Transplantation Immunology
Cancer Immunology
The term tumor surveillance implies that the immune system provides key defense mechanisms against the development of cancer. In 1968, Dr. Starzl reported at several national or international medical conferences that erosion of this shield by chronic antirejection treatment was the probable cause of newly developing (de novo) malignancies in his organ recipients and those elsewhere [ref 1]. The most common tumors were B-cell lymphomas that later were linked to the Epstein-Barr virus and called post-transplant lymphoproliferative disorders (PTLD) (Figure 1). Other tumors included facial and uterine cervical cancers and Kaposi sarcomas that are associated with the Herpes virus family. Dr. Starzl developed the subject fully in Chapter 17 of his 1969 book, Experience in Hepatic Transplantation and in a monograph that presaged today’s cellular immunotherapies for cancer (Transplantation Reviews 7:112-145, 1971). Dr. Israel Penn, who joined Dr. Starzl’s Colorado team in July 1968, established an International Registry of these oncologic complications [ref 1]. Two decades later, the contributed cases had ballooned to more than 5000.

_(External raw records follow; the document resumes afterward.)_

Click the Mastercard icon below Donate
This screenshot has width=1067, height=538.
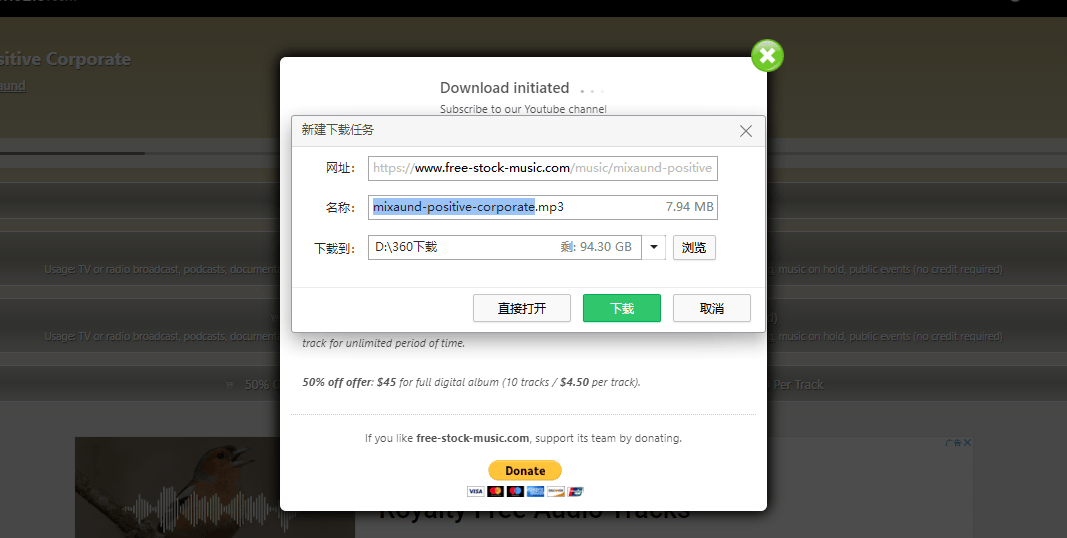[x=495, y=491]
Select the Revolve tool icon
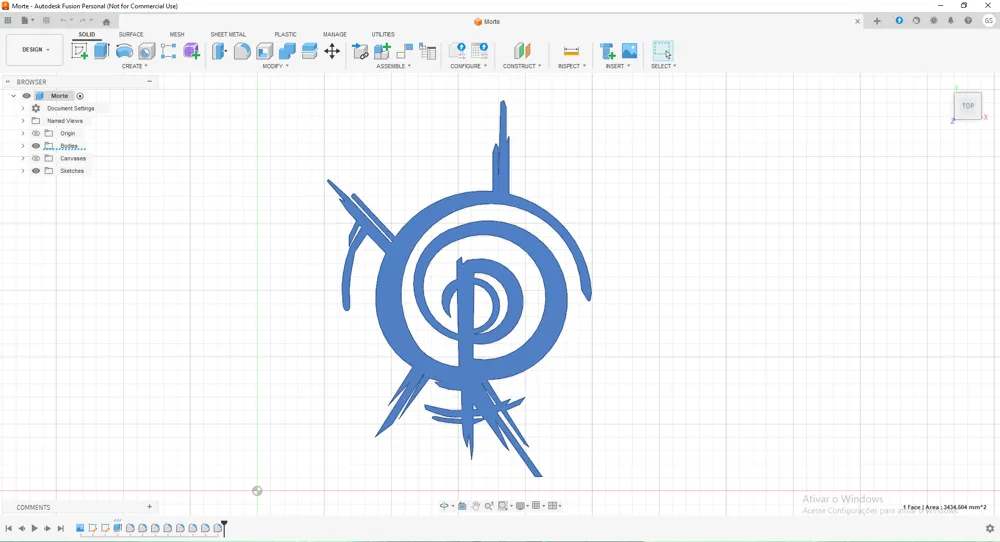The height and width of the screenshot is (542, 1000). (124, 51)
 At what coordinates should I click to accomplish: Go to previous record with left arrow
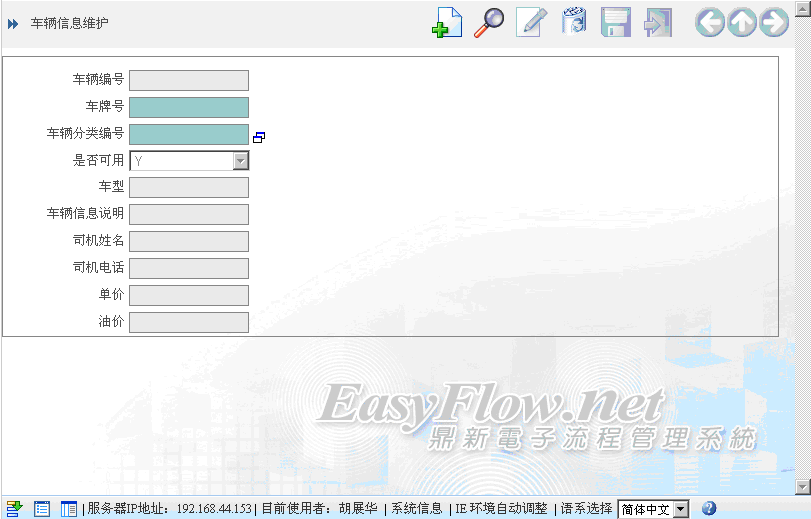(x=710, y=22)
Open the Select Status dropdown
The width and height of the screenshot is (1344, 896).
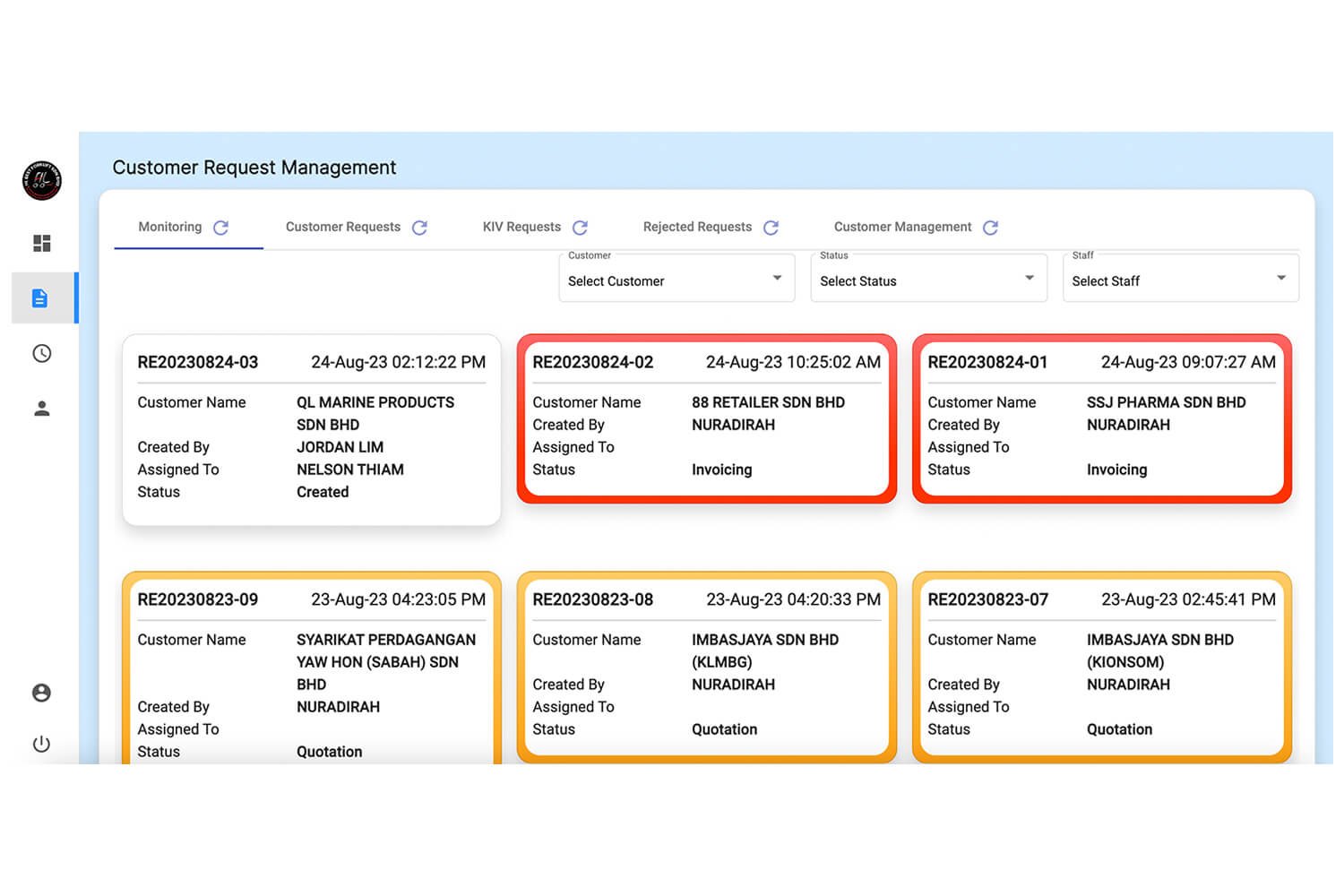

Between 1970 and 1984, the hypothesis of immune surveillance had lost credibility, largely because no support for it could be found in the nude mouse model of immune deficiency. The concept was revitalized by Dr. Starzl’s 1984 report in The Lancet describing the regression and disappearance of the B cell lymphomas (PTLDs) after reduction or stoppage of immunosuppression in kidney, liver, and heart recipients [ref 2]. Because the cases provided the first documented examples of immune surveillance of a human malignancy, the article became one of the most highly cited in the transplantation and oncology literature (1100 citations by 2011). A follow-up pathology study [ref 3] generated another 600 citations. The cellular and molecular basis for these observations has been explored in hundreds of subsequent experiments. Inexplicably at the time, but understandable after the microchimerism discoveries of 1992 (See: Discovery of Microchimerism, A New Transplant Immunology Paradigm, Generalization of the Transplant Paradigm and Therapeutic Implications) regression of the tumors frequently occurred after immunosuppression withdrawal without rejection of the organ graft.
From the standpoint of tumor immunosurveillance, the theoretical 1971 paper did not garner the attention that the evidence-based publications attracted over subsequent years. As Lai et al. observed (Transplant Int 1-2, 2012), the critical papers for the development of a field are not necessarily the most often cited, as their message is often usurped by subsequent works that absorb the message and themselves become the carriers of the information. This so-called "obliteration by incorporation" [Garfield E, JAMA 2;257; 1987] is a natural evolution due to the tendency to cite the most recent publications that typically have been written after the battles have been fought and the “obviously wrong” hypotheses have been found to be, indeed, correct. The very real effects of this self-evident statement are borne, in this field and others, by those who have run this gauntlet of reprobation.
From a more objective standpoint, the 3 primary references regarding transplant-associated neoplasia have been cited 2116 times and continue to be referenced several decades after publication (Figure 2). This work introduced a new model of therapy for transplant recipients who developed these tumors and continues to be applied today despite the introduction of numerous antineoplastic agents over the years. The 1971 paper establishing the hypothetical foundation of these papers adds an additional 109 citations, bringing the total to 2225. All told, Dr. Starzl authored 37 publications related to cancer immunology, with 5159 citations to date.
References
- Penn I, Hammond W, Brettschneider L, Starzl TE: Malignant lymphomas in transplantation patients. Transplant Proc 1:106-112, 1969.
https://d-scholarship.pitt.edu/3566/ - Starzl TE, Nalesnik MA, Porter KA, Ho M, Iwatsuki S, Griffith BP, Rosenthal JT, Hakala TR, Shaw BW Jr, Hardesty RL, Atchison RW, Jaffe R, Bahnson HT: Reversibility of lymphomas and lymphoproliferative lesions developing under cyclosporin-steroid therapy. Lancet 1:583-587, 1984.
https://d-scholarship.pitt.edu/3946/ - Nalesnik MA, Jaffe R, Starzl TE, Demetris AJ, Porter K, Burnhan JA, Makowka L, Ho M, Locker J: The pathology of post transplant lymphoproliferative disorders occurring in the setting of cyclosporin A-prednisone immunosuppression. Am J Pathol 133:173-192, 1988.